China is currently in a dangerously chaotic state. And why not, when a premodern authoritarian society leaps wildly into the brave new world of high-tech science in a single generation?

The Chinese technological revolution is overseen by an Orwellian dictatorship. Predictably, the Chinese Communist Party has not developed the social, political or cultural infrastructure to ensure that its sophisticated industrial and biological research does not go rogue and become destructive to itself and to the billions of people who are on the importing end of Chinese products and protocols.

Central party officials run the government, military, media and universities collectively in a manner reminiscent of the science-fiction Borg organism of "Star Trek," which was a horde of robot-like entities all under the control of a central mind.
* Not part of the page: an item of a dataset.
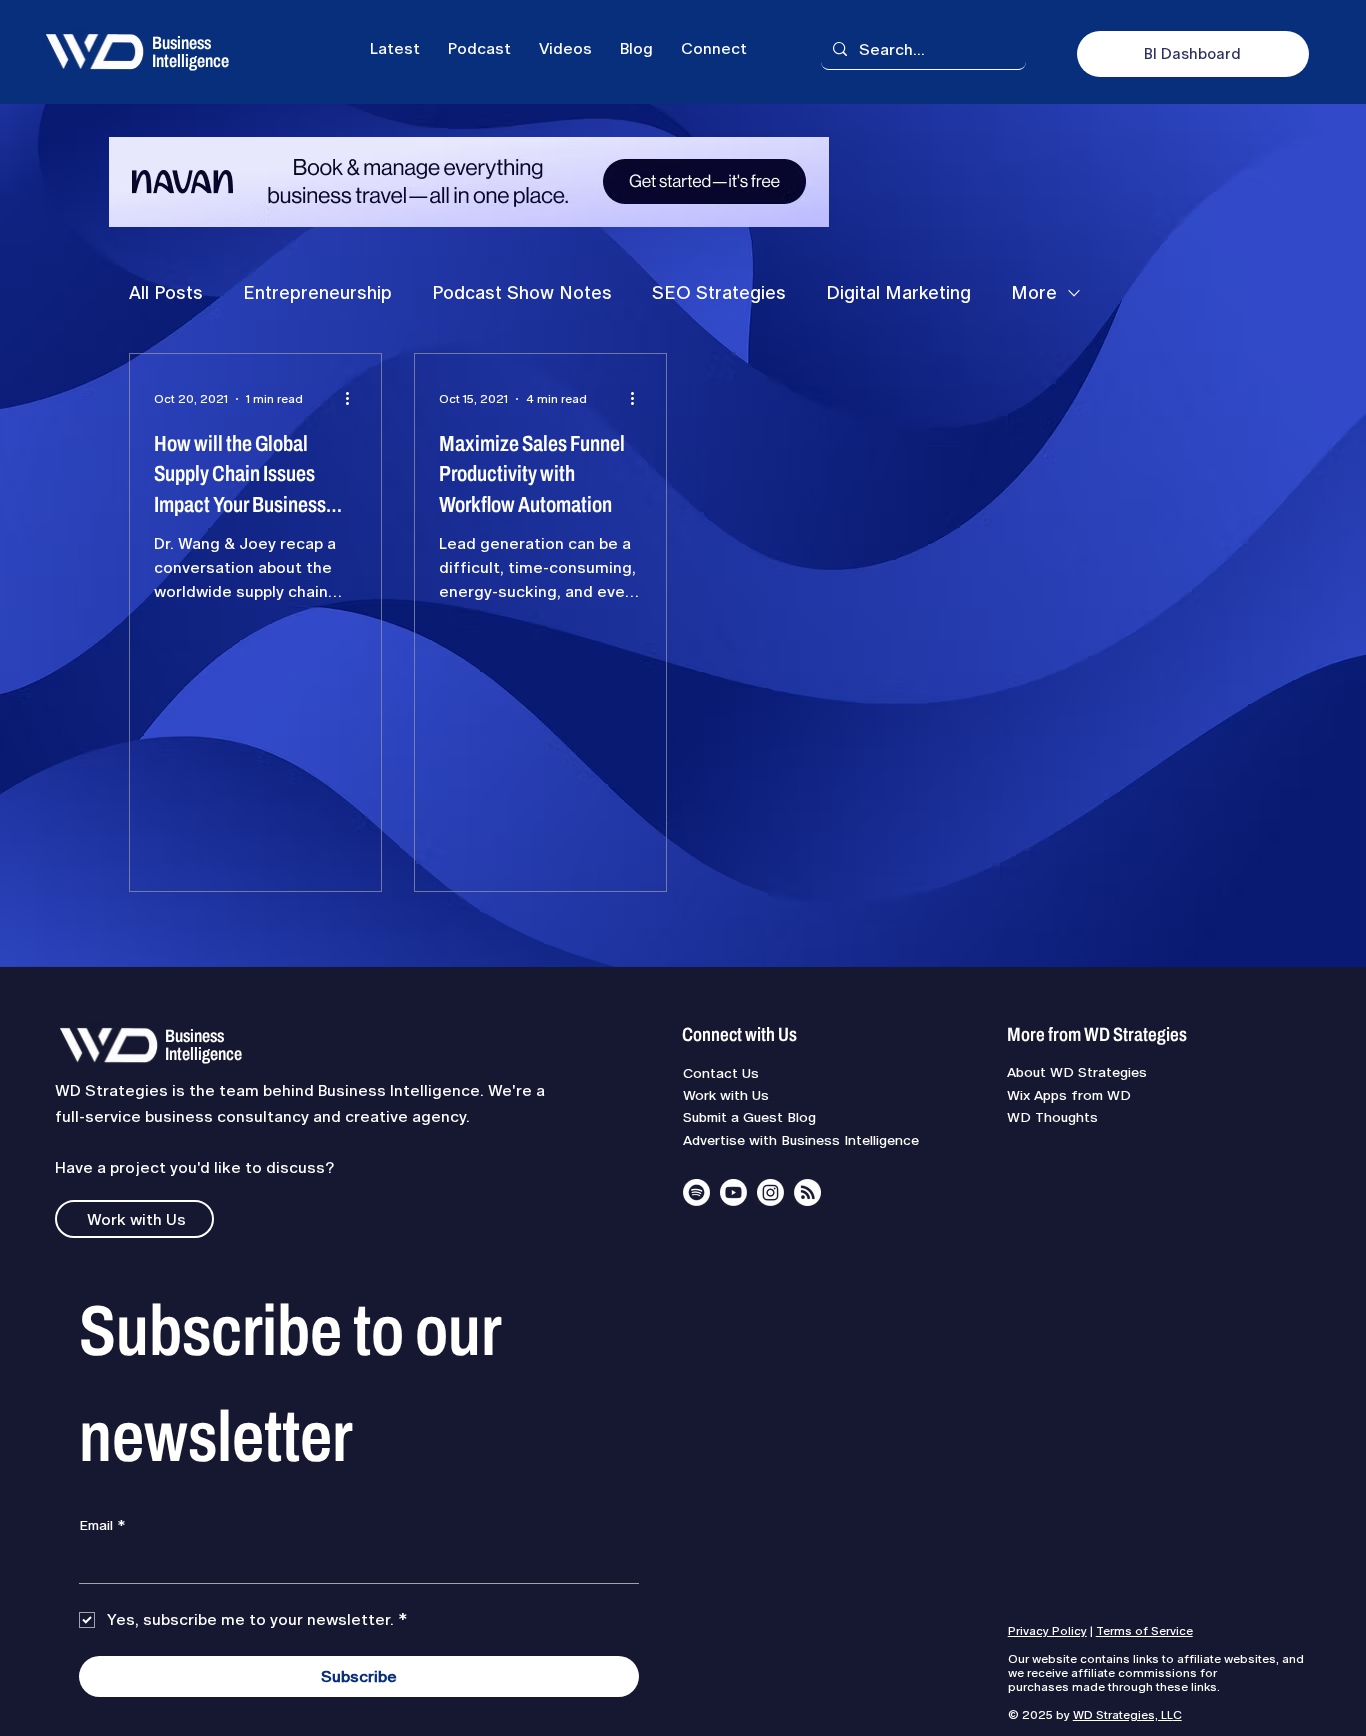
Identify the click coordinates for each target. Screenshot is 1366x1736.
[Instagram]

Thirty years ago, American pundits began gushing over China's sudden leap from horse-drawn power to solar, wind and nuclear energy. The Chinese communist government wowed Westerners. It created from nothing high-speed rail, solar farms, shiny new airports and gleaming new high-density apartment buildings.

Western-trained Chinese scientists soon were conducting sophisticated medical and scientific research. And they often did so rapidly, without the prying regulators, nosy elected officials and bothersome citizen lawsuits that often burden American and European scientists.

To make China instantly rich and modern, the communist hierarchy — the same government that once caused the deaths of some 60 million innocents under Mao Zedong — ignored property rights. It crushed individual freedom.

But the world is learning that China does not just move mountains for new dams or bulldoze ancient neighborhoods that stand in the path of high-speed rail. It also hid the outbreak and the mysterious origins of the deadly coronavirus from its own people and the rest of the planet as well — a more dangerous replay of its earlier effort to mask the spread of the SARS virus. The result was that thousands of unknowing carriers spread the viral plague while the government covered up its epidemic proportions.

China, of course, does not wish to have either its products or citizens quarantined from other countries. But the Chinese government will not allow foreign scientists to enter its country to collaborate on containing the coronavirus and developing a vaccine.

It is hard to believe that in 2020, the world's largest and second-wealthiest county, which boasts of high-tech consumer products and gleaming cities, has imprisoned in "re-education camps" more than 1 million Uighur Muslims in the manner that Hitler, Stalin and Mao once relocated "undesirable" populations.

For a year, the Chinese government has battled massive street demonstrations for democracy in Hong Kong. Beijing cynically assumes that Western nations don't care. They are expected to drop their characteristic human rights advocacy because of how profitable their investments inside China have proven.

Beijing was right. Few Western companies complain that Chinese society is surveilled, regulated and controlled in a nightmarish fashion that George Orwell once predicted in his dystopian novel "1984."

All of these recent scandals should remind the world that China got rich by warping trade and stealing technology in much the same way that it deals with epidemics and dissidents.

If the Chinese communist Borg is willing to put millions of its own citizens at risk of infection and death, why would it care about foreigners' complaints that China is getting rich and powerful by breaking international trade rules?

The truth about President Trump's decision to call China to account over its systematic abuse of international trade norms is not that Trump's policy is reckless or ill-considered. It's that at this late date, the reckoning might prove too little, too late.